* _About this exercise_
Among the records that follow, find each line holding the word "will" and copy it.

* _Source data_
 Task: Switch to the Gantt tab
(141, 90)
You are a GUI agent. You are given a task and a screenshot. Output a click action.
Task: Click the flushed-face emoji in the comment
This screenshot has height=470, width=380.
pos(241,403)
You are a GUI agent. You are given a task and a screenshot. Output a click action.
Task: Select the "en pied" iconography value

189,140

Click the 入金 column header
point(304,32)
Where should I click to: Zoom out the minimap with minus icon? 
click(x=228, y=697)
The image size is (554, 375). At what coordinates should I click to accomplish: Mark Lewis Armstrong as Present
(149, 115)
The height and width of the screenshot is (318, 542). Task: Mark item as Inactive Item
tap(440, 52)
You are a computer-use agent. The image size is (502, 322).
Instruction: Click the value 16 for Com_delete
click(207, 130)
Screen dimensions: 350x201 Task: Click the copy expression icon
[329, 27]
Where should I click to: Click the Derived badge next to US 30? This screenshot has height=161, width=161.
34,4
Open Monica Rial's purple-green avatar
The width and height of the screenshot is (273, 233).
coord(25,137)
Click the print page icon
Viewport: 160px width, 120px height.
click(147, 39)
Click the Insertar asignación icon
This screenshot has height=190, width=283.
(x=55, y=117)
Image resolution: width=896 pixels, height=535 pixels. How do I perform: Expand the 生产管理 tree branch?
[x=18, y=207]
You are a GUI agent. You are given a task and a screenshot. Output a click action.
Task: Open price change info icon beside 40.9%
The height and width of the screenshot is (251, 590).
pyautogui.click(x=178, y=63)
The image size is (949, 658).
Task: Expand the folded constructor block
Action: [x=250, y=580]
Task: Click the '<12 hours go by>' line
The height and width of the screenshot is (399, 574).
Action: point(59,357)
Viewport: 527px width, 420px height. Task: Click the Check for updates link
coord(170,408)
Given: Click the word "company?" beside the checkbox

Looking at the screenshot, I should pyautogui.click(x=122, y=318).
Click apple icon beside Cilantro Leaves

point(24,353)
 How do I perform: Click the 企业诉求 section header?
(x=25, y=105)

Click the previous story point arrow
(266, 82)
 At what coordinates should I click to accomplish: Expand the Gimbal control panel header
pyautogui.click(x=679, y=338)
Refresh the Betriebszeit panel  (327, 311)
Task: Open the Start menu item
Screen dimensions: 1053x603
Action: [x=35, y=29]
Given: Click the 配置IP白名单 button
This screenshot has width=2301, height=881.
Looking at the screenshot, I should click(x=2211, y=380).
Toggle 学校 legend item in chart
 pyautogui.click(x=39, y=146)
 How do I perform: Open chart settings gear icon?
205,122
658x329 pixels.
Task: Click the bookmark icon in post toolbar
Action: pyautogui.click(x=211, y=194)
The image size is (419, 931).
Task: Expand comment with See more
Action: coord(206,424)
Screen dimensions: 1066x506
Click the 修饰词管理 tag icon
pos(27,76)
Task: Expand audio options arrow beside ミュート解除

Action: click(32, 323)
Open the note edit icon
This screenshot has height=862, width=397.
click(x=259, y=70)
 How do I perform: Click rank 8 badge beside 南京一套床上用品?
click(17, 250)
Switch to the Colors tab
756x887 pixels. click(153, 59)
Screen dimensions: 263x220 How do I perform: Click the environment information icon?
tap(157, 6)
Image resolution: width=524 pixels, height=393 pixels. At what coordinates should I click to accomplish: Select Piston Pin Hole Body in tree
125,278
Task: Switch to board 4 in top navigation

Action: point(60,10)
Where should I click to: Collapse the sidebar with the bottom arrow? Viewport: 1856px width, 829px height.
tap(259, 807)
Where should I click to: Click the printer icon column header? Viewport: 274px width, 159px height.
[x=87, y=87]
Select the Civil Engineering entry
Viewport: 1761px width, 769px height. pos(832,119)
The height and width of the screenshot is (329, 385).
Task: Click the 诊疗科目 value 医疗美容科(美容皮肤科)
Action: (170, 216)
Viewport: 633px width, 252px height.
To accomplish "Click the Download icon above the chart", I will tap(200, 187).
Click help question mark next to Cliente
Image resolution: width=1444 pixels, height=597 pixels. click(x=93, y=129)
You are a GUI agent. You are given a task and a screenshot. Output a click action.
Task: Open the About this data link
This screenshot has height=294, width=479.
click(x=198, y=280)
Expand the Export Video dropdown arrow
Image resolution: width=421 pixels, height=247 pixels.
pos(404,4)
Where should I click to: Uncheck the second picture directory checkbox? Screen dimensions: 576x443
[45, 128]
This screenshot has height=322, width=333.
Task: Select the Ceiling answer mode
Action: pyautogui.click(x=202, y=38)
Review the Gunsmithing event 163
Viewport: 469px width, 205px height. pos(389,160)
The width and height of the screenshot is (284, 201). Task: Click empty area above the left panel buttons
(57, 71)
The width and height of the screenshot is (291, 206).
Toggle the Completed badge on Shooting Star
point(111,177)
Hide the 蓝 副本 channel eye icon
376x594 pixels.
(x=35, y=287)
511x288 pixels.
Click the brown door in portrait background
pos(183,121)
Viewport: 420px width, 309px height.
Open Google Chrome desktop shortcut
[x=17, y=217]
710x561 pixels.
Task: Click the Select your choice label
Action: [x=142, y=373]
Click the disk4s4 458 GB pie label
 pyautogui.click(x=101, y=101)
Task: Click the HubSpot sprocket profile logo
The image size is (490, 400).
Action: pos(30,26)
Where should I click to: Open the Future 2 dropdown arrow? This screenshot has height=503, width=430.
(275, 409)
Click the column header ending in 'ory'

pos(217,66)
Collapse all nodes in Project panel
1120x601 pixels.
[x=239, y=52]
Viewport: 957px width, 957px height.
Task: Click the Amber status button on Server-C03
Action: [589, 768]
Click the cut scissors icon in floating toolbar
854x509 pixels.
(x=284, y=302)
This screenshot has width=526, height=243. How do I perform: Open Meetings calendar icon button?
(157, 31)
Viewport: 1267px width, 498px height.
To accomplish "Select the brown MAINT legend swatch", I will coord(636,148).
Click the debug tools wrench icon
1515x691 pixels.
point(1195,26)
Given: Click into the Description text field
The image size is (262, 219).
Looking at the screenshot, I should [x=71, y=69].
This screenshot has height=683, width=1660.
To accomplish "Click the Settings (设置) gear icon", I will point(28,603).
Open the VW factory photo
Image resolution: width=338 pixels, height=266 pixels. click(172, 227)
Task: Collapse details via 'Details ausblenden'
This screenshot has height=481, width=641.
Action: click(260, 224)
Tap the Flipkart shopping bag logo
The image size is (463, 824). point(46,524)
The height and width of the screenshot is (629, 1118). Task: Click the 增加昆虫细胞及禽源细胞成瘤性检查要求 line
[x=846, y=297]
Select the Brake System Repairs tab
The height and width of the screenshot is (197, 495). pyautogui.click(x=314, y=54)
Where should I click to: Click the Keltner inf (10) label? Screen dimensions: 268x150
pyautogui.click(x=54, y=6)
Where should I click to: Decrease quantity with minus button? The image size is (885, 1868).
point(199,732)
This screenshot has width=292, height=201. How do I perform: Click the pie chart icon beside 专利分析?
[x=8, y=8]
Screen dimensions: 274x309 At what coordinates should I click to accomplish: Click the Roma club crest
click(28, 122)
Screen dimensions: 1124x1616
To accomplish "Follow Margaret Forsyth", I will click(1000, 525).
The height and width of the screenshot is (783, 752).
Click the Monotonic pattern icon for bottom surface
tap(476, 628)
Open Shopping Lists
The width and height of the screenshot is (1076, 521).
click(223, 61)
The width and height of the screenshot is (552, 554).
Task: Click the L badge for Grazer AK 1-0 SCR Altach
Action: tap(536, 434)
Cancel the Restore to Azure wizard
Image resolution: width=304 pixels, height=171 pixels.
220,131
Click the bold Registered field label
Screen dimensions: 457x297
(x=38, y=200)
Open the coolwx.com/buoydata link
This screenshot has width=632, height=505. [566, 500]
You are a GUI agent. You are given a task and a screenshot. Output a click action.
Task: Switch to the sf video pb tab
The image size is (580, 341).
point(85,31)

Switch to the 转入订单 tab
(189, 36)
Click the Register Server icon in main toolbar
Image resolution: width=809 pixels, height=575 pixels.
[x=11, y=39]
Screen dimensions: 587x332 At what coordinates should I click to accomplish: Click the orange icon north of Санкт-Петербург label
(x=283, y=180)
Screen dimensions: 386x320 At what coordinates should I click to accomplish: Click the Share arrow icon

* _Task result_
To accomplish "Click the Download icon above the chart", I will tap(200, 187).
To accomplish "Select the brown MAINT legend swatch", I will coord(636,148).
To accomplish "Click the Settings (设置) gear icon", I will point(28,603).
To accomplish "Follow Margaret Forsyth", I will click(1000, 525).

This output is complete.